The task - Return a word-for-word copy of the complete listing below.

Working data -
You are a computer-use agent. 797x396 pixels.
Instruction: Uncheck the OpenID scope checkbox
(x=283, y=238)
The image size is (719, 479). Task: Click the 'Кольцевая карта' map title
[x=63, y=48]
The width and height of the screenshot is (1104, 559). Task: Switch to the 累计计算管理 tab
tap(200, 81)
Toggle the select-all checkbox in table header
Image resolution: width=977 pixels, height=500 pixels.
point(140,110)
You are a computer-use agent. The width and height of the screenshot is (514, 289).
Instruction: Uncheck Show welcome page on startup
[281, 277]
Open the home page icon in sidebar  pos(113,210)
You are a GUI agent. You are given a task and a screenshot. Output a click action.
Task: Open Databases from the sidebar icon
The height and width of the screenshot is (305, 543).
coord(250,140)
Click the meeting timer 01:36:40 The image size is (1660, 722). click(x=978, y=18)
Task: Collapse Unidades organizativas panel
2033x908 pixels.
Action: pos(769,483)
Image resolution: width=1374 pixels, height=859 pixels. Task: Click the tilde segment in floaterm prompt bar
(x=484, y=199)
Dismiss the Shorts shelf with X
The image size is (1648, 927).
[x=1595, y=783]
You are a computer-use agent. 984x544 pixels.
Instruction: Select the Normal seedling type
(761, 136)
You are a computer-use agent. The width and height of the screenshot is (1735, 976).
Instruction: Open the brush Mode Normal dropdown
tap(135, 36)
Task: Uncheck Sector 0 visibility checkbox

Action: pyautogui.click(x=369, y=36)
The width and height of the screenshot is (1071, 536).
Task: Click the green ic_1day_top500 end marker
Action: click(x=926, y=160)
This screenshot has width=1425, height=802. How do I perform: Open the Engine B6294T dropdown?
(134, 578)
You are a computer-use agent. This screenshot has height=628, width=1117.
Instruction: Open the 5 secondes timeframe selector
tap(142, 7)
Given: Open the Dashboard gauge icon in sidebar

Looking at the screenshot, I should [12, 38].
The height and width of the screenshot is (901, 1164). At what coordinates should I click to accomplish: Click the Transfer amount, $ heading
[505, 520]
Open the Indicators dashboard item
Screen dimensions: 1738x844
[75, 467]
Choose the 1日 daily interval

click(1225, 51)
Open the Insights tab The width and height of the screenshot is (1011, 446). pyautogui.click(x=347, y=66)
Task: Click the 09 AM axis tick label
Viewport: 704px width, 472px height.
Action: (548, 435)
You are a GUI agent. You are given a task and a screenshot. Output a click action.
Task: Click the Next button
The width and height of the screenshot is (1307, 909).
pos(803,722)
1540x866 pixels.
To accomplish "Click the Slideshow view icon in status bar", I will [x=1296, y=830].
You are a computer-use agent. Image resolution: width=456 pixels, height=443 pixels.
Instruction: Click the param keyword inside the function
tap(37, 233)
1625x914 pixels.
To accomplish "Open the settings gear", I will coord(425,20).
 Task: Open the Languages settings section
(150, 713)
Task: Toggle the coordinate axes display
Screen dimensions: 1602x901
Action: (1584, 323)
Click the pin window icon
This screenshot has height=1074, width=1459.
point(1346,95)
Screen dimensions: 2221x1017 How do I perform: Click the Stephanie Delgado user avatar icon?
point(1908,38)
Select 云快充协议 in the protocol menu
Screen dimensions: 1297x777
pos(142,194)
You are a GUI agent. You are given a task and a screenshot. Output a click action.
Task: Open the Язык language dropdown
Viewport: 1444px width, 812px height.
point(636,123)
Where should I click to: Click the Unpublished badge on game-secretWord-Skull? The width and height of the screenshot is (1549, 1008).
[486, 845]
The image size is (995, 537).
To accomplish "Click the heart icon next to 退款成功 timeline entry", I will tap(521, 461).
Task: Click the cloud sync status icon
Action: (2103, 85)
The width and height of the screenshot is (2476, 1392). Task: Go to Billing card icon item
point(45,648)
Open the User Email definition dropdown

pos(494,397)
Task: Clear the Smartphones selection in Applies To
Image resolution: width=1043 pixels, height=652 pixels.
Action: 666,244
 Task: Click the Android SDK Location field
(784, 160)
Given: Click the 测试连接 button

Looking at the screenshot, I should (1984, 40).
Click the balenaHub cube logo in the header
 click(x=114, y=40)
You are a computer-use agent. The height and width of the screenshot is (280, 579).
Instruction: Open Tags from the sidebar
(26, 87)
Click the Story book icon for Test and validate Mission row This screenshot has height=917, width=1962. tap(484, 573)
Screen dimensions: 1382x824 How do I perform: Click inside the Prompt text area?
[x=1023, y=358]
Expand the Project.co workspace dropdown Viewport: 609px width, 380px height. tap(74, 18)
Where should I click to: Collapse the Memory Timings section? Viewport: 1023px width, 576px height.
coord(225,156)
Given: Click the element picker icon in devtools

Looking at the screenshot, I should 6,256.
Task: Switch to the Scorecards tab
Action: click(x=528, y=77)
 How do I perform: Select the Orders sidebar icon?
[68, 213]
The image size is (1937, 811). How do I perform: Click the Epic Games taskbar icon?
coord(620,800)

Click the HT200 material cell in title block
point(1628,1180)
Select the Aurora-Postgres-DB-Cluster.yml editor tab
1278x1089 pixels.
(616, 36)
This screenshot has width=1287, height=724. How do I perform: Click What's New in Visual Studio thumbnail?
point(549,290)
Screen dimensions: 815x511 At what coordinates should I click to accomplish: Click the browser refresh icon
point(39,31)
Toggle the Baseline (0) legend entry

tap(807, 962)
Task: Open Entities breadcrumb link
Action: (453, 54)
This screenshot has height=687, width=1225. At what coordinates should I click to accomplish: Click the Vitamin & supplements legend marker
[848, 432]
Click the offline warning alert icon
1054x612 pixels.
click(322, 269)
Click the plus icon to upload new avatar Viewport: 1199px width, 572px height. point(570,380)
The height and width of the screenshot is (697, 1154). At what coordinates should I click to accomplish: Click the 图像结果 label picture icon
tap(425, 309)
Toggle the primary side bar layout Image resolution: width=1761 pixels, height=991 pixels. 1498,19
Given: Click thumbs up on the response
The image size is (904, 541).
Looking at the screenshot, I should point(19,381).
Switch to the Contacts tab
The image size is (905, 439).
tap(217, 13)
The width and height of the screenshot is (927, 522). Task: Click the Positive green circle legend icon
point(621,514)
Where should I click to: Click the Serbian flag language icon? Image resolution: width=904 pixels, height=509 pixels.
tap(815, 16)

Response -
You are a computer-use agent. 797x396 pixels.
Instruction: Uncheck the OpenID scope checkbox
(x=283, y=238)
The image size is (719, 479). Task: Click the 'Кольцевая карта' map title
[x=63, y=48]
The width and height of the screenshot is (1104, 559). Task: Switch to the 累计计算管理 tab
tap(200, 81)
Toggle the select-all checkbox in table header
Image resolution: width=977 pixels, height=500 pixels.
point(140,110)
You are a computer-use agent. The width and height of the screenshot is (514, 289).
Instruction: Uncheck Show welcome page on startup
[281, 277]
Open the home page icon in sidebar  pos(113,210)
You are a GUI agent. You are given a task and a screenshot. Output a click action.
Task: Open Databases from the sidebar icon
The height and width of the screenshot is (305, 543).
coord(250,140)
Click the meeting timer 01:36:40 The image size is (1660, 722). click(x=978, y=18)
Task: Collapse Unidades organizativas panel
2033x908 pixels.
Action: pos(769,483)
Image resolution: width=1374 pixels, height=859 pixels. Task: Click the tilde segment in floaterm prompt bar
(x=484, y=199)
Dismiss the Shorts shelf with X
The image size is (1648, 927).
[x=1595, y=783]
You are a computer-use agent. 984x544 pixels.
Instruction: Select the Normal seedling type
(761, 136)
You are a computer-use agent. The width and height of the screenshot is (1735, 976).
Instruction: Open the brush Mode Normal dropdown
tap(135, 36)
Task: Uncheck Sector 0 visibility checkbox

Action: pyautogui.click(x=369, y=36)
The width and height of the screenshot is (1071, 536).
Task: Click the green ic_1day_top500 end marker
Action: click(x=926, y=160)
This screenshot has width=1425, height=802. How do I perform: Open the Engine B6294T dropdown?
(134, 578)
You are a computer-use agent. This screenshot has height=628, width=1117.
Instruction: Open the 5 secondes timeframe selector
tap(142, 7)
Given: Open the Dashboard gauge icon in sidebar

Looking at the screenshot, I should [12, 38].
The height and width of the screenshot is (901, 1164). At what coordinates should I click to accomplish: Click the Transfer amount, $ heading
[505, 520]
Open the Indicators dashboard item
Screen dimensions: 1738x844
[75, 467]
Choose the 1日 daily interval

click(1225, 51)
Open the Insights tab The width and height of the screenshot is (1011, 446). pyautogui.click(x=347, y=66)
Task: Click the 09 AM axis tick label
Viewport: 704px width, 472px height.
Action: (548, 435)
You are a GUI agent. You are given a task and a screenshot. Output a click action.
Task: Click the Next button
The width and height of the screenshot is (1307, 909).
pos(803,722)
1540x866 pixels.
To accomplish "Click the Slideshow view icon in status bar", I will [x=1296, y=830].
You are a computer-use agent. Image resolution: width=456 pixels, height=443 pixels.
Instruction: Click the param keyword inside the function
tap(37, 233)
1625x914 pixels.
To accomplish "Open the settings gear", I will coord(425,20).
 Task: Open the Languages settings section
(150, 713)
Task: Toggle the coordinate axes display
Screen dimensions: 1602x901
Action: (1584, 323)
Click the pin window icon
This screenshot has height=1074, width=1459.
point(1346,95)
Screen dimensions: 2221x1017 How do I perform: Click the Stephanie Delgado user avatar icon?
point(1908,38)
Select 云快充协议 in the protocol menu
Screen dimensions: 1297x777
pos(142,194)
You are a GUI agent. You are given a task and a screenshot. Output a click action.
Task: Open the Язык language dropdown
Viewport: 1444px width, 812px height.
point(636,123)
Where should I click to: Click the Unpublished badge on game-secretWord-Skull? The width and height of the screenshot is (1549, 1008).
[486, 845]
The image size is (995, 537).
To accomplish "Click the heart icon next to 退款成功 timeline entry", I will tap(521, 461).
Task: Click the cloud sync status icon
Action: (2103, 85)
The width and height of the screenshot is (2476, 1392). Task: Go to Billing card icon item
point(45,648)
Open the User Email definition dropdown

pos(494,397)
Task: Clear the Smartphones selection in Applies To
Image resolution: width=1043 pixels, height=652 pixels.
Action: 666,244
 Task: Click the Android SDK Location field
(784, 160)
Given: Click the 测试连接 button

Looking at the screenshot, I should (1984, 40).
Click the balenaHub cube logo in the header
 click(x=114, y=40)
You are a computer-use agent. The height and width of the screenshot is (280, 579).
Instruction: Open Tags from the sidebar
(26, 87)
Click the Story book icon for Test and validate Mission row This screenshot has height=917, width=1962. tap(484, 573)
Screen dimensions: 1382x824 How do I perform: Click inside the Prompt text area?
[x=1023, y=358]
Expand the Project.co workspace dropdown Viewport: 609px width, 380px height. tap(74, 18)
Where should I click to: Collapse the Memory Timings section? Viewport: 1023px width, 576px height.
coord(225,156)
Given: Click the element picker icon in devtools

Looking at the screenshot, I should 6,256.
Task: Switch to the Scorecards tab
Action: click(x=528, y=77)
 How do I perform: Select the Orders sidebar icon?
[68, 213]
The image size is (1937, 811). How do I perform: Click the Epic Games taskbar icon?
coord(620,800)

Click the HT200 material cell in title block
point(1628,1180)
Select the Aurora-Postgres-DB-Cluster.yml editor tab
1278x1089 pixels.
(616, 36)
This screenshot has width=1287, height=724. How do I perform: Click What's New in Visual Studio thumbnail?
point(549,290)
Screen dimensions: 815x511 At what coordinates should I click to accomplish: Click the browser refresh icon
point(39,31)
Toggle the Baseline (0) legend entry

tap(807, 962)
Task: Open Entities breadcrumb link
Action: (453, 54)
This screenshot has height=687, width=1225. At what coordinates should I click to accomplish: Click the Vitamin & supplements legend marker
[848, 432]
Click the offline warning alert icon
1054x612 pixels.
click(322, 269)
Click the plus icon to upload new avatar Viewport: 1199px width, 572px height. point(570,380)
The height and width of the screenshot is (697, 1154). At what coordinates should I click to accomplish: Click the 图像结果 label picture icon
tap(425, 309)
Toggle the primary side bar layout Image resolution: width=1761 pixels, height=991 pixels. 1498,19
Given: Click thumbs up on the response
The image size is (904, 541).
Looking at the screenshot, I should point(19,381).
Switch to the Contacts tab
The image size is (905, 439).
tap(217, 13)
The width and height of the screenshot is (927, 522). Task: Click the Positive green circle legend icon
point(621,514)
Where should I click to: Click the Serbian flag language icon? Image resolution: width=904 pixels, height=509 pixels.
tap(815, 16)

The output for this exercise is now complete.